Almost Everything There Is To Know by Hunkin: £1
In pristine condition apart from the grubby edges and the inscription on the inside cover, this magnificent tome contains the complete collection of cartoons by Tim Hunkin. These cartoons appeared in The Sunday Observer between 1973 and 1987, and each one contains some useful facts followed by a ridiculous experiment (such as How to Hypnotise a Trout and How to Grow Salad on a Sponge).
Dinosaur Jigsaw Puzzle: 50p
This 100-piece puzzle was on the ground (which everyone seems to call the ‘floor’ nowadays – why is this???) and, like all the other items there, was just 50p. The sellers were a family who looked clean and respectable – a sign that the puzzle had been looked after and was therefore complete. It had been, and it was.
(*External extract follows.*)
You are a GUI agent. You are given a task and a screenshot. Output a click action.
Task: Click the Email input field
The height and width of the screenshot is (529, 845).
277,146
How Loud Can You Burp?: 20p
It was Ted’s lucky week for bargains; this wonderful book was only 20p, yet it cost £5.99 in 2008! Yes, 20p for gems like ‘Why does the sun darken your skin but lighten your hair?’ and ‘Which bit of your brain does your mind live in?’
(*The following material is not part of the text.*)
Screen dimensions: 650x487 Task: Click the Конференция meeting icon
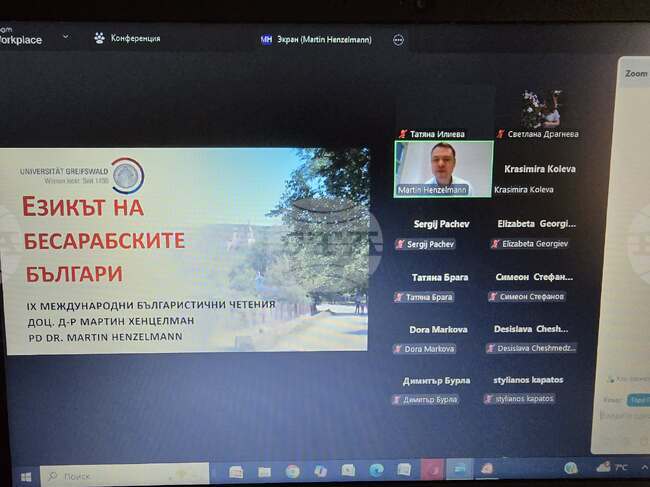(100, 38)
In case you are wondering, the book says that the world-record burp measured 104.9 decibels (dB) – and that was from over 2.5m away! Close up, the world champion burper claims to be able to reach 118dB or more.
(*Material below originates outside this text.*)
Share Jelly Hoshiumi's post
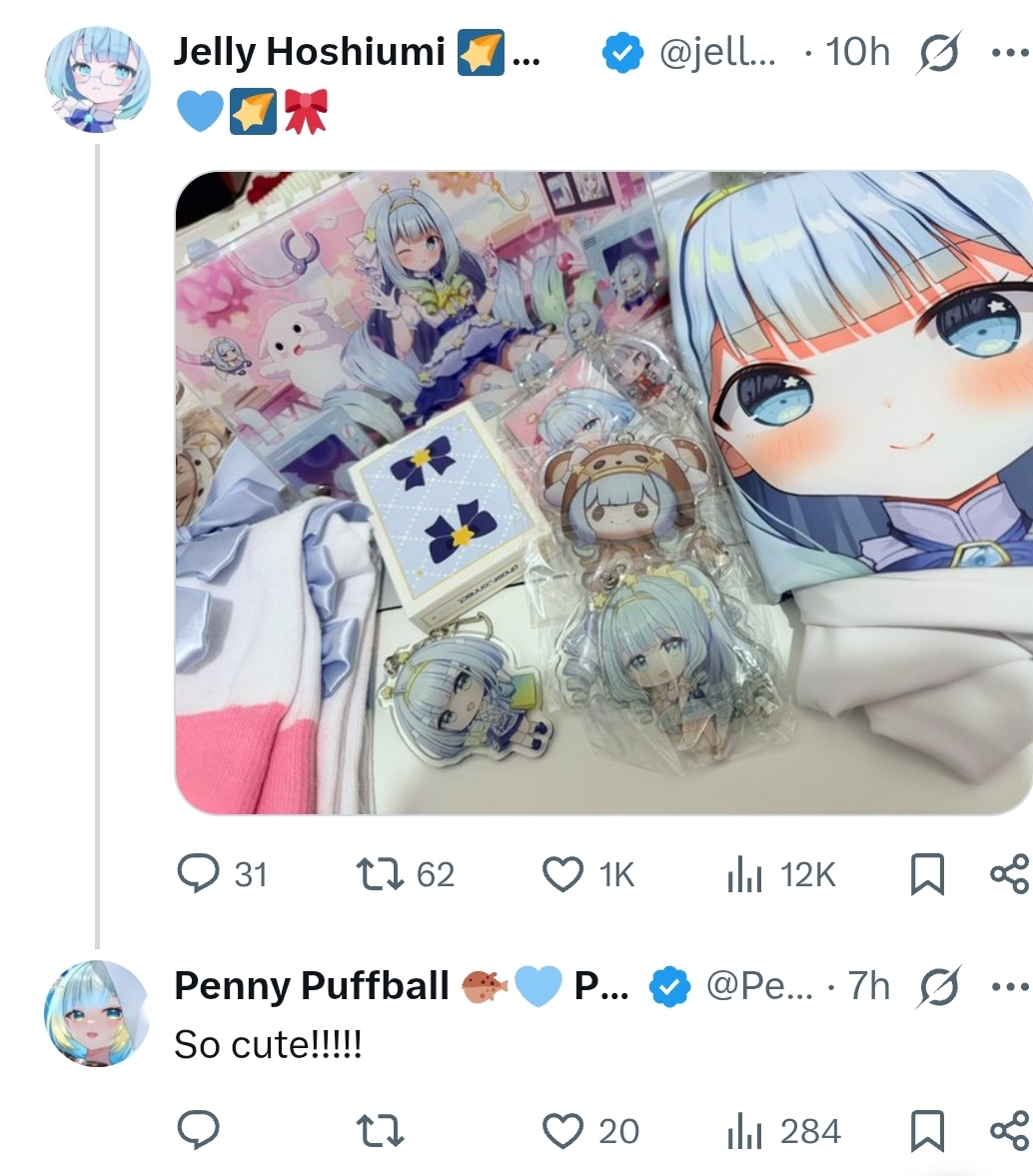tap(1010, 873)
For comparison, the average motorbike roars away at around 90dB.
How Much Poo Does An Elephant Do?: 20p
Ignoring the fact that this cost four shillings in real money, Ted decided to splash out all the same.
If you want to know what people in various countries eat for Christmas dinner, or all sorts of facts about creepy-crawlies, this is the book for you.
And in case you’re wondering, it’s about 20 kilograms per day on average.
Magnetic Levitator: 50p
It contains various plasticky things, a ‘magnetic field unit’ which consists of a plastic base with four magnets embedded in it, eight strong disc magnets, some iron filing, a couple of ‘magnetic staffs’ and other things besides – and it’s all there!
This must be the best ten-shillings-worth for a long time.
Shark Attack Glow-in-the-Dark Jigsaw Puzzle: £1
On opening the box and counting the pieces (at home; 150 of them), Ted discovered that one of the pieces had actually been chewed by one of the sharks and had a limb missing, but it didn’t spoil the puzzle too much, and Ted’s grandson didn’t seem to mind.
After completing the puzzle, the curtains were drawn, the lights were turned off, and the door was closed, and the sharks did, indeed, glow.